There Can Only Be One Stanley Cup. So Which One Is It?

Photographs: Getty Images, Stanley; Collage: Gabe Conte

When I heard that Olivia Rodrigo was really into the Stanley cup, my first thought was: is the SoCal songstress a Los Angeles Kings or Anaheim Ducks fan? Turns out, she was talking about the portable mug that has become the latest social media craze. As an ardent Hydro Flask user, I felt out of the loop. What is this new receptacle vying for hydration supremacy with my preferred brand? As a lifelong sports guy, I was also confused in a different way. How did this iconic sports term—Stanley cup—come to mean something entirely different? And seemingly overnight!

The answer, it seems, is that TikTok currently carries more pop-cultural sway than the National Hockey League. Unless the 25-and-under crowd really embraces Chicago Blackhawks’ teenage sensation Connor Bedard—not impossible!—the double-walled cup stands to have a larger cultural foothold than the Cup. You may have read about people putting their body in actual danger to purchase one, or seen videos of people adorning their Stanley with a backpack as if they’re sending it off to the first day of kindergarten. People are forging real connections with their oversized sippy cups. The other Cup is officially on notice.

That said, the hockey trophy was here first. The Stanley Cup—North America’s oldest existing trophy given to a professional sports franchise—was first awarded in 1893, back when hydration was purely a myth. Now, its honorable name—which comes from Lord Stanley of Preston, Governor General of Canada—has been besmirched by the latest must-have retail item. However, upon conducting some very important research, I learned that the beverage container company was founded in 1913, so there’s more longevity here than anticipated. That said, the beverage container has never commanded its own parade that included Sidney Crosby and Evgeni Malkin’s parents sipping champagne from it. That sort of panache is reserved for things that are earned, not bought. Talk to me when someone gets a 40-ounce water bottle for taking down the Detroit Red Wings dynasty as a 21-year-old.

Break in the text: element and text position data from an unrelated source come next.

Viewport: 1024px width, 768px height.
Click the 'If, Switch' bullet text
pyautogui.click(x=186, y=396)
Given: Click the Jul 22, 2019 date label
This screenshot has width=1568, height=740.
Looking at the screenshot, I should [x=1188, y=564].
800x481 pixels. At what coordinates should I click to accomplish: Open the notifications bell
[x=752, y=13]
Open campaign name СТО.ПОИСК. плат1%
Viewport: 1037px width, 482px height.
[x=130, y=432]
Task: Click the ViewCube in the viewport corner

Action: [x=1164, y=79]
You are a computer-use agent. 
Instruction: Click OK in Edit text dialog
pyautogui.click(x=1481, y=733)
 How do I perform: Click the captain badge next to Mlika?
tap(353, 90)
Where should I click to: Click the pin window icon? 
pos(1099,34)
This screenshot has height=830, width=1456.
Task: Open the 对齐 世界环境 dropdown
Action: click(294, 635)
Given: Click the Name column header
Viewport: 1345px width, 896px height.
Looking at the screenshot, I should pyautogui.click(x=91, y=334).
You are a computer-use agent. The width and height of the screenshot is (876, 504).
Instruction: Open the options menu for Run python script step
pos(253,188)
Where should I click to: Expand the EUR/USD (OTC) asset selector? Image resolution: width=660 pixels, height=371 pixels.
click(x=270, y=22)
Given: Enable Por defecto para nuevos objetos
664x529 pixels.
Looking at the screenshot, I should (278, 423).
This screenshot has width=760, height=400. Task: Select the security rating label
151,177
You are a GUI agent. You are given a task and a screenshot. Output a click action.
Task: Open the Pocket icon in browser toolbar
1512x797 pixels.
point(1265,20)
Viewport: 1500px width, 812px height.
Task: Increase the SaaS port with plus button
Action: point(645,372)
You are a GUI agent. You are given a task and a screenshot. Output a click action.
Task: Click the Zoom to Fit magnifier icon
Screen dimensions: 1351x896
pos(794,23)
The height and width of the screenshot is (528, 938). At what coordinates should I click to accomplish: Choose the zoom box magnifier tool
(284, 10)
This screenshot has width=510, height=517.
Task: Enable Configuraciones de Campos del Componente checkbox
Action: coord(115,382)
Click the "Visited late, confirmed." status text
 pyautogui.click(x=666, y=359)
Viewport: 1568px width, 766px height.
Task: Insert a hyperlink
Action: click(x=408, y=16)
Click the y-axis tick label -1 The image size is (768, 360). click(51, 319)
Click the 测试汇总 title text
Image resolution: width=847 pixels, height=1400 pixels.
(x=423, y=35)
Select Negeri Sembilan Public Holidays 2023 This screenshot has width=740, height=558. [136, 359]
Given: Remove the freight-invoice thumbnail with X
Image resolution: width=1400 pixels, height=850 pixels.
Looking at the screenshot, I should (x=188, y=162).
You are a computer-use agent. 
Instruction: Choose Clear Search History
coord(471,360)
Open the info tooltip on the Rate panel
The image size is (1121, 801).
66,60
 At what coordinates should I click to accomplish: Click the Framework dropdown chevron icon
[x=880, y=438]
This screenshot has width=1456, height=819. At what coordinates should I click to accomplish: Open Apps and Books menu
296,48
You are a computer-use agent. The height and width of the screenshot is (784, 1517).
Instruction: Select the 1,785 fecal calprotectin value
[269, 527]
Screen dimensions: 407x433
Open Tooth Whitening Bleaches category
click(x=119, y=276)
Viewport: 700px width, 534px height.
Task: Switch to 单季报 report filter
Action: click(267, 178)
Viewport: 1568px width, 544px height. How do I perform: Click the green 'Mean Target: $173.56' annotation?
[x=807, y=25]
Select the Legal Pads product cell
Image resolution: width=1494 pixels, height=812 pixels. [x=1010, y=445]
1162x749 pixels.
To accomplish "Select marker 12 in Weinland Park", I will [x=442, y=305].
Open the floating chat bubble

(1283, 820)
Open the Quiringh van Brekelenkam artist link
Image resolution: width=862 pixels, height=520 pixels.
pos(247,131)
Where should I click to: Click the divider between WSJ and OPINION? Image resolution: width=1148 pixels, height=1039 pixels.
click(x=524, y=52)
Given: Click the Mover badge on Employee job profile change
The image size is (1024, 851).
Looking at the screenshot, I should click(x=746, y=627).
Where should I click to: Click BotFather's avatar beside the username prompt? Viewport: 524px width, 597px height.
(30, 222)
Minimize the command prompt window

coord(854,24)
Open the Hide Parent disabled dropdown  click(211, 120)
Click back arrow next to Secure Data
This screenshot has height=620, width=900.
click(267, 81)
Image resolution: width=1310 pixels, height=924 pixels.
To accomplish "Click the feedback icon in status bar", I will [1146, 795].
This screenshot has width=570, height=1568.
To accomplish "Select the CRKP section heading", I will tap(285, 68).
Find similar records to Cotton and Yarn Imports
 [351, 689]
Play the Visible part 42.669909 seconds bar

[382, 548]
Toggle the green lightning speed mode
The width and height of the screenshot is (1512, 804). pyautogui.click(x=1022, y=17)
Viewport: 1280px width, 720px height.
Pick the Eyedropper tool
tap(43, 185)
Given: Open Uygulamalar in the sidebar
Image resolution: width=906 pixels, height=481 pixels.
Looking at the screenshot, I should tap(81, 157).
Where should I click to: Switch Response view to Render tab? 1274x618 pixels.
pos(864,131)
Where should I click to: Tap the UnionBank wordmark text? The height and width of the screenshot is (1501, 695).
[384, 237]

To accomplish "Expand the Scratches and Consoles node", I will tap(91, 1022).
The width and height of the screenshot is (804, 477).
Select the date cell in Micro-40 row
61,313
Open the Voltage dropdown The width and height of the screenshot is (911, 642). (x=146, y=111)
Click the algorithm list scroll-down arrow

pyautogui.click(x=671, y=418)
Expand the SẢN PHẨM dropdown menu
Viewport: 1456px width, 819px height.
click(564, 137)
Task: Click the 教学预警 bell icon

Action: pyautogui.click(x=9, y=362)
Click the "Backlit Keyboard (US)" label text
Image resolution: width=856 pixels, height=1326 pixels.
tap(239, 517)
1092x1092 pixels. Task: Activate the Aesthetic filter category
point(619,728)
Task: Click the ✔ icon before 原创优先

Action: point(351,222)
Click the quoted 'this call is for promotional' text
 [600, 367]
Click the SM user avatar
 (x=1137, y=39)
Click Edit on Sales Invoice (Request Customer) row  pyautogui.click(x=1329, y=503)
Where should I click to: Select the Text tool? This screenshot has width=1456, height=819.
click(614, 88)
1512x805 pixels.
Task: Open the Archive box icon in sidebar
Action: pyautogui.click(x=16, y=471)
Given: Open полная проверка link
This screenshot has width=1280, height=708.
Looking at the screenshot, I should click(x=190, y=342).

That thing is not going to fit in a cup holder

Stanley Cup Finals - Pittsburgh Penguins v Detroit Red Wings - Game Seven

That thing is not going to fit in a cup holder
Dave Sandford/Getty Images

When it comes to deciding who gets ownership of the Stanley cup name, the trophy has the upper hand in both tenure and prestige. It is the holy grail of a major sport, after all. But the drink holders are what’s really popping right now, rekindling the age-old debate of whether it’s better to slowly fade away or burn out in a blaze of glory. At the same time, the hockey trophy isn’t dead. It’s just been temporarily upstaged! Feel free to think of it like how there’s two Steve McQueens. Neither one is the right Steve McQueen—one just came first.

The obvious compromise here is for people to stop referring to the canisters as “cups” so as to avoid any confusion or hurt feelings moving forward. The hockey trophy is an enormous deal, and should be respected to some degree. Getting your name engraved on it is the goal of quite literally every hockey player on earth. The thermos company is simply not on that level yet, no matter how ascendant things are looking right now. The trophy is also handled by people in suits wearing special white gloves, for crying out loud! Let’s maybe try calling the new kid on the block…Stanley jugs, perhaps? Stanley chalices, maybe. Or, if you’re not into the whole brevity thing, you can rip the language straight from the company’s website and refer to them as Stanley all-steel vacuum bottles.

Either way, the hockey trophy has been through too much—it’s seen the world, and strip clubs!—to have some young whippersnapper steal its valor. It’s also unclear how many hot dogs can fit in the colorful goblets. Unless an NHL player comes right out and says that they’d rather have the chalice than the trophy, the scales are tipped toward Lord Stanley.